Delicatessen led me down to my basement--a terrible mess, an impenetrable personal archeology that goes back to childhood--and all of it encrusted with dust and rust and cobwebs, as though Delicatessen's prop-master had spent loving weeks down there, floating every dust-mote just so, aesthetically skewing each peeling magazine and long-forgotten student paper--with a mechanical bank and a Magic 8-Ball, a set of surveyor's tools and a tin box for Egyptian cigarettes someone else smoked decades ago--and on and on, mildewed books and bins full of toys and clothes and intimations--not of Wordsworthian immortality but its comforting opposite, the way of all flesh and flotsam.
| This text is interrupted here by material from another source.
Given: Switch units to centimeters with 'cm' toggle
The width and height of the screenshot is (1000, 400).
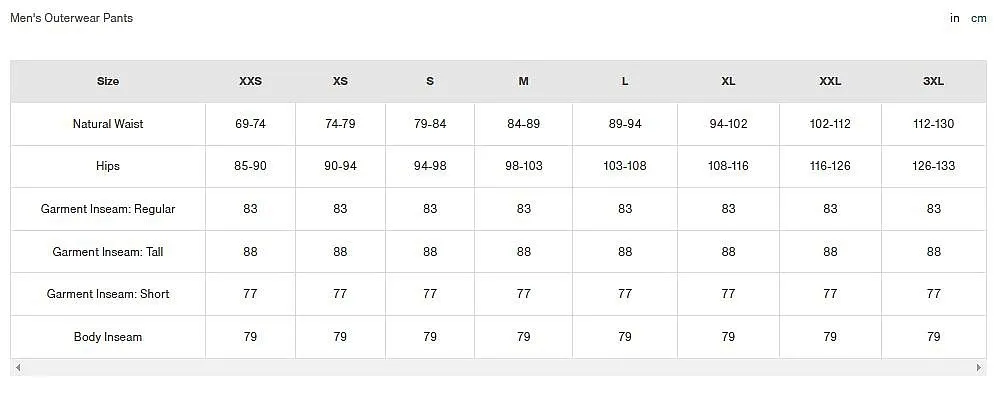Looking at the screenshot, I should [x=978, y=18].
Because there on the French screen the future stood like a circus clown about to juggle improbabilities--but scary and lost, the poor little handyman--poised somewhere between Emmett Kelly and a small frog (no insult intended)--fattened up for the post-apocalyptic menu.  And just like my basement the little man remains, his rhythm as perfect as his lithe frame and pushed-in face--and I remember him as the thug who hated everything in Diva--except now he is the closest thing to love in this hilarious and cruel movie, Chaplinesque without insulting Charlie.  Each cartoon bounce and Keystone Cop skitter warmed me against the cold of the world he had to live in--darker than the corner where our first-born's crib stood in neat pieces suitable for kindling and spiders.

Comments

  1. I just saw this for the first time a few weeks ago - "the thug who hated everything in Diva": that's where I'd seen him before (although actually I think he's in several Jeunets, isn't he)? Jeunet could be in some sort of category with Burton and Gilliam, and I'm not sure what it would be called: "directors as surrealist production designers" perhaps? It seems to have been very much a late 80s/early 90s phenomenon and I'm not sure they have any successors.

    I've been meaning to go back to the beginning of your entries and read them all the way through. I want to do so before you finish posting - do you have an end-date set or are you just posting until you hit the present?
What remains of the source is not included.